John Wenlock Rollins (1862–1940)

Sculptor trained at Birmingham School of Art, then South London Technical Art School under W.S. Frith, and finally the Royal Academy (RA) Schools, 1885–89. In 1885 and 1886, he won prizes in the National Art Competitions. In 1892, he was assistant to Thomas Stirling Lee on the series of relief panels for the exterior of St George’s Hall, Liverpool. Rollins executed much of the carved sculpture on Charles Henman II’s Croydon Municipal Buildings (1894–96), comprising reliefs on the Town Hall porch (with W. Aumonier), around the Borough Court entrance, on the Clock Tower, in a frieze above the library windows and in the tympanum of the library’s former entrance and, to the right of the library’s new entrance, a statue of John Whitgift. For Charles’s brother, William Henman, Rollins carved three figures for the central entrance porch of Birmingham General Hospital (1896–97; since demolished) and two caryatids for the same city’s Midland Hotel (1903). For Aston Webb, 1905, he carved relief figures of William of Wykeham and John Thorpe for the Victoria and Albert Museum’s Cromwell Road frontage. His is also the bronze statue of Queen Victoriac.1903, at the Royal Victoria Hospital, Belfast. He exhibited at the RA 20 times between 1887 and 1913; his Sweet Song and Melody (RA 1904, no. 1679) was illustrated in Academy Architecture and Architectural Review (vol. 27, p. 119). Rollins lived for much of his adult life in Chelsea and South Kensington, working from Cedar Studios, Glebe Place, c.1891–c.1904, and subsequently 6 Wetherby Mews, c.1911–c.1913.
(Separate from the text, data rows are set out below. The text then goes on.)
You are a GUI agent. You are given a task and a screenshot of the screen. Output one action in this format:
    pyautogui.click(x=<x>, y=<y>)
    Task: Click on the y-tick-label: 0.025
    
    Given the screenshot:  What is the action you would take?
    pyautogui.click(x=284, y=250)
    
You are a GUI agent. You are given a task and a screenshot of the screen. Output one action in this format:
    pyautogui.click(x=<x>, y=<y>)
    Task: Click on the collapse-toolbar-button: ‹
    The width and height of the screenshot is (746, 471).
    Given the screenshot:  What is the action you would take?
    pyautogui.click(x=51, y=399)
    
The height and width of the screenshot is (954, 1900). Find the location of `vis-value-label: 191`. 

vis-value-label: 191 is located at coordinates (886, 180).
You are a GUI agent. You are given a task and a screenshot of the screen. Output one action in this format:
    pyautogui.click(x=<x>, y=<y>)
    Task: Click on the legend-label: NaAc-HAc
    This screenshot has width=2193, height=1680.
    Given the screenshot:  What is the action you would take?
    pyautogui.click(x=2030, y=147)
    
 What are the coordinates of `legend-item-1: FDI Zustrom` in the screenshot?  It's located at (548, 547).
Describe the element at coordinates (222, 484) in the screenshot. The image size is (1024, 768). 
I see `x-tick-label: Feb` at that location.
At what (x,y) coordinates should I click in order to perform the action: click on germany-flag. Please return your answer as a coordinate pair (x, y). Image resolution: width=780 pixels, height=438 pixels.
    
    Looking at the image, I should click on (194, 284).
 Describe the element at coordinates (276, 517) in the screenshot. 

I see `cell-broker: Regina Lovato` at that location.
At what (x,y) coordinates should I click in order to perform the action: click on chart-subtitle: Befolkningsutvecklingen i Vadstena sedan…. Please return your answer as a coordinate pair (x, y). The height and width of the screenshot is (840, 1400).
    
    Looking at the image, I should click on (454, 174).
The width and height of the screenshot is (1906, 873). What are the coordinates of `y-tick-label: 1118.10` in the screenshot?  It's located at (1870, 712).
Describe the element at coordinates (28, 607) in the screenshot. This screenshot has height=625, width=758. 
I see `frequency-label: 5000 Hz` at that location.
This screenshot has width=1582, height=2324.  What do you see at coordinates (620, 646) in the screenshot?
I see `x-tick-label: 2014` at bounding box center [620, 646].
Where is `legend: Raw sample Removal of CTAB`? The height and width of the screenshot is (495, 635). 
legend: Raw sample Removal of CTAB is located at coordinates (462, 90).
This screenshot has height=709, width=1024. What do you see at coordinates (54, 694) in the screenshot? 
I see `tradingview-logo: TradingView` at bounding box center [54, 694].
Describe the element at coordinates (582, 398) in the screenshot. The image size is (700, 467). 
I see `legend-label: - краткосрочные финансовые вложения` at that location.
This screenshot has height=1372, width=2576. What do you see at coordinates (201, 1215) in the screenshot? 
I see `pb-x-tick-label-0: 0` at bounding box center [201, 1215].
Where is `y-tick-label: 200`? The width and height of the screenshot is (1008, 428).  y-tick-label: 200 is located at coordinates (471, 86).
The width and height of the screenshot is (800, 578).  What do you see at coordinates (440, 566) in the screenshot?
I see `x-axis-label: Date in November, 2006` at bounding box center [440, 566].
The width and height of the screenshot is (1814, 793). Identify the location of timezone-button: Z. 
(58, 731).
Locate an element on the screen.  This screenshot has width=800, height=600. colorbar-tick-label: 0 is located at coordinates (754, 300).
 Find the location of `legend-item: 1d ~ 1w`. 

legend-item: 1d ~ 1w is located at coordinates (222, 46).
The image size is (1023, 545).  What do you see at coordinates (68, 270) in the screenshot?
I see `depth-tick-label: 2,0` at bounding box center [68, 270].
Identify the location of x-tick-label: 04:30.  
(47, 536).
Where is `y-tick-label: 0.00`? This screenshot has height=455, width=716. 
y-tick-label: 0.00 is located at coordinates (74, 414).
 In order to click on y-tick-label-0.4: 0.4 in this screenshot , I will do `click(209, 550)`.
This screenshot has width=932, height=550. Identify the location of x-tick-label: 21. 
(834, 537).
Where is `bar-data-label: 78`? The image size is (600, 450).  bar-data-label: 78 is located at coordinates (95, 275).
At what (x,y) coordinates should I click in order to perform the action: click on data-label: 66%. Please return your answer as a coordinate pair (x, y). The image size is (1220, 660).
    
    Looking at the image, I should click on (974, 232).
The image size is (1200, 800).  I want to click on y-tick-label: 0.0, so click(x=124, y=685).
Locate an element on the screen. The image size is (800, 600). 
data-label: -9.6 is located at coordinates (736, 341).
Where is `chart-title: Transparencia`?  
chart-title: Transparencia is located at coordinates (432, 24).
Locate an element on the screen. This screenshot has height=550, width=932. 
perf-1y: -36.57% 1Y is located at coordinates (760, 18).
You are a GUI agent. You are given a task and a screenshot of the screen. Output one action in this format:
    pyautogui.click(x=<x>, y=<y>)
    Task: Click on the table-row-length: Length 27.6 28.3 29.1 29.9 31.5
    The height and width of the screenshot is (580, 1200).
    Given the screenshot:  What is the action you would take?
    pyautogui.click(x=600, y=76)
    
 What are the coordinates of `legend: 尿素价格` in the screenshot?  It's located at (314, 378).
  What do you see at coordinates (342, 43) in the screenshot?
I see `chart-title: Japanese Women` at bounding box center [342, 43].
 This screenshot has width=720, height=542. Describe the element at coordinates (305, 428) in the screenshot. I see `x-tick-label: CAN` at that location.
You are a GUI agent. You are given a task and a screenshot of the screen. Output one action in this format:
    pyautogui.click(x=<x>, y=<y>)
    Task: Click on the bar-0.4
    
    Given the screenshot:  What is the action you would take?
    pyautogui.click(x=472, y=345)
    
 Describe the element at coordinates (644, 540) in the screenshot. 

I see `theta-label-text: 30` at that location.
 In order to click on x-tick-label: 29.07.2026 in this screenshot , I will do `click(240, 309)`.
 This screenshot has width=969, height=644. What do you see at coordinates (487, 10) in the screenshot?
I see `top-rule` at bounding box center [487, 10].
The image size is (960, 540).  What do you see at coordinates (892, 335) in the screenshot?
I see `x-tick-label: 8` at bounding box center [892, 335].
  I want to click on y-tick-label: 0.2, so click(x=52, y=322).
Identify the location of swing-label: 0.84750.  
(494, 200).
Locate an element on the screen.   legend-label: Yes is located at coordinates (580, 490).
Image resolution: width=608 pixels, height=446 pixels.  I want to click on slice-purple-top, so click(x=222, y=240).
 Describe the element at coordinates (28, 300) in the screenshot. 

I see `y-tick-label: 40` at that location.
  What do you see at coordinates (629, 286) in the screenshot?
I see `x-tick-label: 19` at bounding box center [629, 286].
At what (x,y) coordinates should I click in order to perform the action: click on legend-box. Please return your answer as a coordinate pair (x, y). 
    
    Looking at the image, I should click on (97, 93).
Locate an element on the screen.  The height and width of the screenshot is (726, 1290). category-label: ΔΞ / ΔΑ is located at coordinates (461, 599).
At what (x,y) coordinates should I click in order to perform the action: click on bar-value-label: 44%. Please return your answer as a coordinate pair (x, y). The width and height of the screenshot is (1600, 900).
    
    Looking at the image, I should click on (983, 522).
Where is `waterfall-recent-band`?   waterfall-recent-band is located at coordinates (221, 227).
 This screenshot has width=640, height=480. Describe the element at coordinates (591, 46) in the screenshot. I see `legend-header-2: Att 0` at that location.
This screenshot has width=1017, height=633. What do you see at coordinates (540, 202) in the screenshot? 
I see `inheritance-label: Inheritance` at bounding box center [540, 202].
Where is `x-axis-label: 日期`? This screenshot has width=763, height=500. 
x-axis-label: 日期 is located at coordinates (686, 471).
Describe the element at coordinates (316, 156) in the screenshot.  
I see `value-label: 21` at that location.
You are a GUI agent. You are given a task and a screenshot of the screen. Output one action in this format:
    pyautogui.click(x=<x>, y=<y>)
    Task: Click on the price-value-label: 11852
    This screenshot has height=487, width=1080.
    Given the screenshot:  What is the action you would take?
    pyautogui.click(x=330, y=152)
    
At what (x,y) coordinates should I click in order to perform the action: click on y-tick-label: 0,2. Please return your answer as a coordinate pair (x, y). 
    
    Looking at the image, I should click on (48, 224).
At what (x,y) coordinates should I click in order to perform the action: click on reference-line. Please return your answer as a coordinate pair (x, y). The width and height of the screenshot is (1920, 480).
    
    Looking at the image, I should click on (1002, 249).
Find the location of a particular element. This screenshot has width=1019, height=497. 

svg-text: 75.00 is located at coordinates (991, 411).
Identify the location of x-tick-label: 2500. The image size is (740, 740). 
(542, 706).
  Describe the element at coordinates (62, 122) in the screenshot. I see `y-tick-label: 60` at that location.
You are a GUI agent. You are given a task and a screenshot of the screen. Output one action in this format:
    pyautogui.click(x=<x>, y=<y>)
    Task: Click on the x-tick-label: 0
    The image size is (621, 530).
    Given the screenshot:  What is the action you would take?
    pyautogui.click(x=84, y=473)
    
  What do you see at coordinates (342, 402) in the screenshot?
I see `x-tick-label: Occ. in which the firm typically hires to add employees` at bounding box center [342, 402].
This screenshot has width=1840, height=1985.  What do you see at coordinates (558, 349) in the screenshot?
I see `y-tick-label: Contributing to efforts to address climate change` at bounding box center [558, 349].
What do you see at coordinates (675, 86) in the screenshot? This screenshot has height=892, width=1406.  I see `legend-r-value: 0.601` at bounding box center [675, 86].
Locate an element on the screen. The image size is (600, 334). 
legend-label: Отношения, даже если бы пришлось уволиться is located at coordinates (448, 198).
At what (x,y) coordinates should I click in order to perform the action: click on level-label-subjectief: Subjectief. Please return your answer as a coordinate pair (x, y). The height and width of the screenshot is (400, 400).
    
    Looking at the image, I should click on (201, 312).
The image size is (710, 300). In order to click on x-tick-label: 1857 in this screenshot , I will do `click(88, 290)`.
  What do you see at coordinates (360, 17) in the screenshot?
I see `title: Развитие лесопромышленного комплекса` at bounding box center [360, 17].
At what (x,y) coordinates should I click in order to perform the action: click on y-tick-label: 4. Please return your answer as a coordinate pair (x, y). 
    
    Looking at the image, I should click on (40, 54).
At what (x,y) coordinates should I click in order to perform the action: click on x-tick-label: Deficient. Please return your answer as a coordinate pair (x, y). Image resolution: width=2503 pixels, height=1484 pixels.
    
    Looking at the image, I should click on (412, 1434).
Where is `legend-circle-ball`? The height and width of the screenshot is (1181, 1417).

Bibliography: S. Beattie, The New Sculpture, New Haven and London, 1983; T. Cavanagh, Public Sculpture of Kensington and Chelsea with Westminster South-West, Watford, 2023, p. 168; T. Cavanagh, Public Sculpture of South London, Liverpool, 2007, p. 154; Lord E. Gleichen, London’s Open-Air Statuary, London, 1928; F. Lloyd et al, Public Sculpture of Outer South and West London, Liverpool, 2011, pp. 18–20, 21–22; Mapping Sculpture; G.T. Noszlopy, Public Sculpture of Birmingham (ed. J. Beach), Liverpool, 1998, pp. 122, 170–71; Royal Academy Summer Exhibition: A Chronicle, 1769–2018.